En s’en prenant publiquement à des officiers à la retraite, dont les généraux Xu Caihou et Gu Junshou, qui jouissaient d’un réseau et de richesses considérables, Xi Jinping a rompu une règle tacite au sein du Parti et a fait passer un message fort : « nul n’est à l’abri ». Le président chinois n’est pas seul dans sa campagne. Il a au sein de l’APL les contacts qu’il s’est construit lorsqu’il était gouverneur dans le Fujian (sud de la Chine) et qu’il a placés à des postes clés. Il peut également compter sur le soutien des autres fils de « princes rouges[12] » qui se veulent être les garants de la « pureté du système, au nom d’un idéal nationaliste[13]».

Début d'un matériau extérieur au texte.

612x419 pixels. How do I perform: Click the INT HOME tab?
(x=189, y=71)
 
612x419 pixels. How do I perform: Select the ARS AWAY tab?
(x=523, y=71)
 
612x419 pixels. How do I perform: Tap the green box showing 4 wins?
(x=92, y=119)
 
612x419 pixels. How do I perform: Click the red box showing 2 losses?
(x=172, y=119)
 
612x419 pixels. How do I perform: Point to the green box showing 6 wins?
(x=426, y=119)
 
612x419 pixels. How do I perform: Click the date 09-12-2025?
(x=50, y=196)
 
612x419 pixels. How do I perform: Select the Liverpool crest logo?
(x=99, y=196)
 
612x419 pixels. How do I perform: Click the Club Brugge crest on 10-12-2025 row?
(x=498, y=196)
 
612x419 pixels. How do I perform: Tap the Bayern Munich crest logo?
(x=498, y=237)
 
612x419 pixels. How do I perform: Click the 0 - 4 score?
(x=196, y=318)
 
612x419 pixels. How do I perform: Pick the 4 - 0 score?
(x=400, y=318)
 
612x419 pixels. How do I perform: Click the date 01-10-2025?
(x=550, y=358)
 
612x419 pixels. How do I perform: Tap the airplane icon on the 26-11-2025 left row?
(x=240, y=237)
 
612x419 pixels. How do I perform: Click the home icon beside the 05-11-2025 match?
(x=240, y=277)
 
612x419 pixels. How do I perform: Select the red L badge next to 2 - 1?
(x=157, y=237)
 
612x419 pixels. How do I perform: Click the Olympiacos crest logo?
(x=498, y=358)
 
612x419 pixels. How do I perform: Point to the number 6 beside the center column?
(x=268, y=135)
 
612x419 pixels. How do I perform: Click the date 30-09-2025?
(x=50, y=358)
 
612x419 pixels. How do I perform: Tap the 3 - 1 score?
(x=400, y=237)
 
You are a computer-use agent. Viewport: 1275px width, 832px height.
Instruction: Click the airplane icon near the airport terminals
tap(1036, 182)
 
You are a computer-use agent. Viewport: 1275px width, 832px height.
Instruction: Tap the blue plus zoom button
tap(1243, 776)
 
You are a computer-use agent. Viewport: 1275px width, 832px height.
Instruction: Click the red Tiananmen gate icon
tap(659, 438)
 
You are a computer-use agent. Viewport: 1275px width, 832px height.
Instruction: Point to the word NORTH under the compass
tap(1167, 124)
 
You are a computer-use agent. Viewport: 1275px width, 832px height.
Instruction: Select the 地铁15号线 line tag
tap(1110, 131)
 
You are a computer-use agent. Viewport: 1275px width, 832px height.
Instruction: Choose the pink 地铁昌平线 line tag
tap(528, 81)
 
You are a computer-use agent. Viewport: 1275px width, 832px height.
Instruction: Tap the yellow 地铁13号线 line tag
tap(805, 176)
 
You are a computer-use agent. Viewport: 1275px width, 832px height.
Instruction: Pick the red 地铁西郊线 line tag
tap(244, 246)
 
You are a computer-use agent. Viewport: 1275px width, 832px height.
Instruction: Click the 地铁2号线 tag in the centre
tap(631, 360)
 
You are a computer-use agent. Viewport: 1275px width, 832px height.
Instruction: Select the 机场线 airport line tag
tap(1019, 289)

Derrière le discours se cache en réalité une lutte politique féroce entre hauts dirigeants dont le résultat a finalement été annoncé en octobre, lors du XIXème Congrès du Parti : Xi Jinping l’emporte et règne en maître.
Bilan de la réforme : le politique avant le militaire
La grande réforme militaire lancée par le président Xi en 2015, a aussi été l’occasion pour lui d’imposer ses contacts à la tête de la commission militaire et de réaffirmer l’autorité du Parti sur les militaires. Cela répond à trois objectifs : premièrement, l’APL sert le Parti et non la République populaire ; deuxièmement, nul n’est à l’abri de la campagne anti-corruption ; troisièmement, anéantir les factions rivales et assurer la seule autorité du président Xi sur les troupes[14].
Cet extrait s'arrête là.